« Robot Chicken : Season 1 | The Accent Archive » |

I was helping a co-worker puzzle out an algorithm or two today, and he got me to go back through the steps I took to come up with an appropriate algorithm. It's a skill I have that comes from the combination of experience and a little bit of ability, and it's to the point where I'm actually not sure how the solutions even pop out of my head.

It's a skill I'd like to help others acquire, though, since putting together workaday algorithms can be really helpful in day-to-day development work.

So I'll try my best to explain what was going on, and intersperse some general commentary in between.

For this particular problem, take two XML trees:

*Source Tree*

Root

+-Users

..+-User

+-Export

..+-Artifact run-before=false

..+-Artifact

*Target Tree*

Root

+-Users

..+-User

+-Export

..+-Artifact

The objective of the code was to fill in the blanks of the target tree, adding any attributes (like 'run-before=false') to the target, and filling in any missing items.

The code to do this had actually been working pretty well before, but since items were now allowed to have attributes, you could actually have two of the same kind of item in these trees. Looking up items by name is now no longer sufficient, since asking for Artifact twice simply by name in the first tree will return the first one both times.

This leads me to my first rule of thumb:

#1 Algorithms that assume only *one* item can be involved can break down horribly when you now need the involvement of *multiple* items

This can totally catch you off guard. If you code for a loading up a single configuration and now require multiple configurations to co-exist, or you code up something that happens once in the lifetime of an oil well, and new business practices suddenly require it to be done on a semi-daily basis, you will find out how fragile your algorithm is.

Back to the problem at hand, I asked whether the processing that needed to be done could be done at any node, that is, could we consider just one node at a time. The answer was yes, which leads me to number two:

#2 If your algorithm loops or recurses, but the processing you need can work independently with a single item, take the looping or recursion as given and work on the process that happens on each item

(I'm sure there's a way I could more succinctly put these, but hey, it's not a best-selling book :) )

We started cracking out a few cases:

(A) Source item has no children

(B) Source item has one child

(C) Source item has multiple children

..(a) Source item's children are unique

..(b) Source item's children are not unique

When we looked at the problem, and laid out how a copy from target to source would work, number of children was not the contentious issue, because it worked exactly the same for multiple children as for no children:

1. "If Target item is missing a particularly-named child, then add a copy of Source item child to Target item"

2. "If Target item has a particularly-named child, then copy attributes from Source item child to Target item child"

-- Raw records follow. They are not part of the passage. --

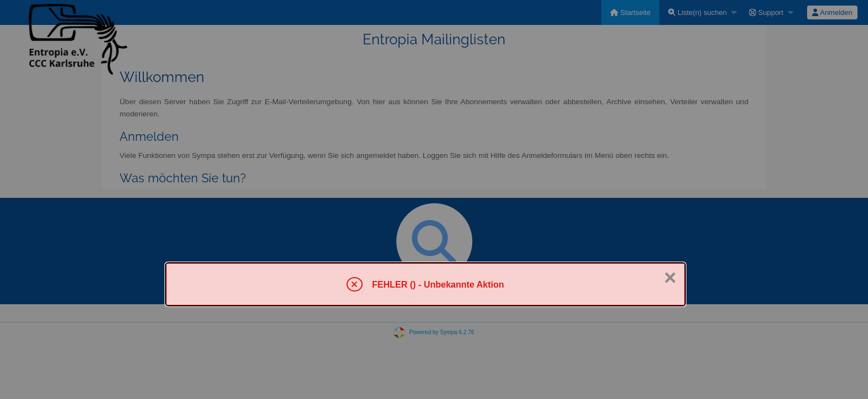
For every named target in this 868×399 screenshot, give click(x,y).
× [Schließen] (670, 278)
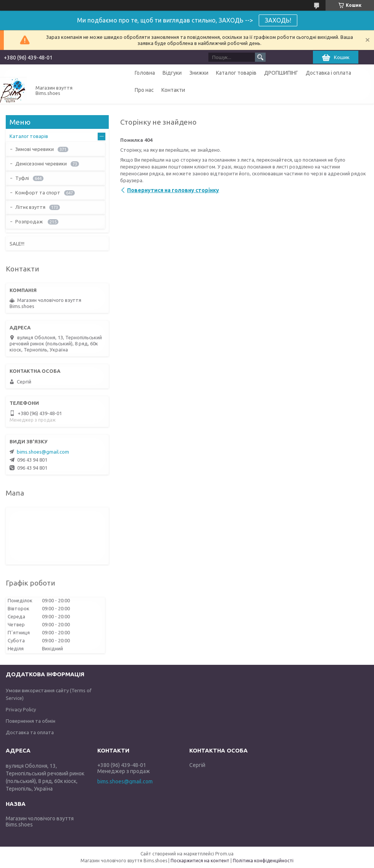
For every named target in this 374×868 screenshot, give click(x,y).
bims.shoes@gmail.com (43, 452)
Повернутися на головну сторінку (173, 190)
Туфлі (22, 178)
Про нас (144, 90)
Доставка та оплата (30, 732)
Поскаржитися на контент (200, 860)
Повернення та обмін (31, 721)
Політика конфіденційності (263, 860)
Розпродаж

If the Source item had no children, it did not need to bother. If the Source item had one child, it would perform these steps. (A), (B) and (C)(a) collapse into one feature, since they can all be phrased in the manner "for every child under the Source item", whether that be no children, one child, or many children.

So rule number three:

#3 Any cases that differ by number, but not behaviour, should be collapsed into one case

It looked here like the real issue was with children with duplicate names. At this point, we start looking at scenarios involving this.

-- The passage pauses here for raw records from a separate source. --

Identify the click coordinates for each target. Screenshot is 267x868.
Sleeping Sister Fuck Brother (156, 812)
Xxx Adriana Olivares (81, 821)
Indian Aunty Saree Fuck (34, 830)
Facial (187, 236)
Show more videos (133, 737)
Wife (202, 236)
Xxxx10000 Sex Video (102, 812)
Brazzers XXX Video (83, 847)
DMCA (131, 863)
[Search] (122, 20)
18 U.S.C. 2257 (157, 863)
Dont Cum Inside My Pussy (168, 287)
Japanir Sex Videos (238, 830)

(i) Source item has no children, Target item has one child

(ii) Source item has one child, Target item has one child

(iii) Source item has two non-unique children, Target item has one child

(iv) Source item has two non-unique children, Target item has two non-unique children

(v) Source item has three non-unique children, Target item has one child

Rule number four:

#4 Your scenarios usually only need a difference of two to simulate a difference of many

What that means is that, for example, if I proved that my algorithm works for case (v), where Source item has *two* more children than the Target item, then chances are it would work even if Source item had 159 items more than that. A difference of one usually isn't enough to discover many of the algorithm's problems.

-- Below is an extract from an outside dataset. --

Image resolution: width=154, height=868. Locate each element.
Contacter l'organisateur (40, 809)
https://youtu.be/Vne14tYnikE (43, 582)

Upon asking further, I found out that he wanted the algorithm such that the first non-unique child of the Source would map to the first non-unique child of the Target, second to the second, etc. If the Target did not have a corresponding non-unique child (so, say, Source has two [artifact]s, but Target has only one), he wanted one created and cloned from the Source. This check could be done for every item:

1. "If Source has an *n*th child item of the same name, and so does the Target, copy the attributes from Source child to Target child"

2. "If Source has an *n*th child item of the same name, but the Target does not, create a Target child item and copy it entirely"

Getting down to the nitty-gritty, we should set aside such functions as "copy the attributes from Source child to Target child" as functions to be implemented. So, number five:

#5 Find out what simple functions your algorithm needs to do, and set those aside as functions to be created

We get down to the point here where our checks now need to know information that may not be directly available. In this case, we now need to know:

- Given a child item, what is its position in the list of child items of the same name
- Given a position and a name, what is the specific child item

As it turns out, there seemed to be enough information present to answer these questions. Each node can find out its previous sibling and next sibling, and that's enough to tell us. With those two functions, we can now ask a child item "which [artifact] are you?", to which it can answer 'first', 'second', etc. This gets us past the problem that we could not determine just by *name* which item we were referring to.

So, a rule of thumb number six:

#6 Find out what questions your algorithm needs to ask, and set those questions aside as functions to be created

So all in all, we have the big recursion to implement, a couple of functions to implement for copying and adding, a couple of functions to ask about children and their order in the list, and now we've got one final step to do: see if our algorithm to handle special case actually covers off other cases.

It turns out that it does, for if you take the logic of our special case, it turns out to apply to the normal cases as well. The question "which child are you?" will simply always return "the first". This means that we do *not* have to separate out the "non-unique children" case from the "all-unique children" case any more. This is **good**.

Next to last rule:

#7 Take your special case algorithms and see if they apply to other cases. If so, and no performance concerns are present, take out the normal case.

...and the final one (for now):

#8 If you can combine your special case and other case algorithms with a little extra effort, *do* it

Algorithms you put through #7 and #8 are ones that can often survive future change a lot better.

My apologies in advance for the poor wording :) As I say, it's something that can be pretty hard to explain when you do it nearly automatically. If I have further insight, I will keep you posted :)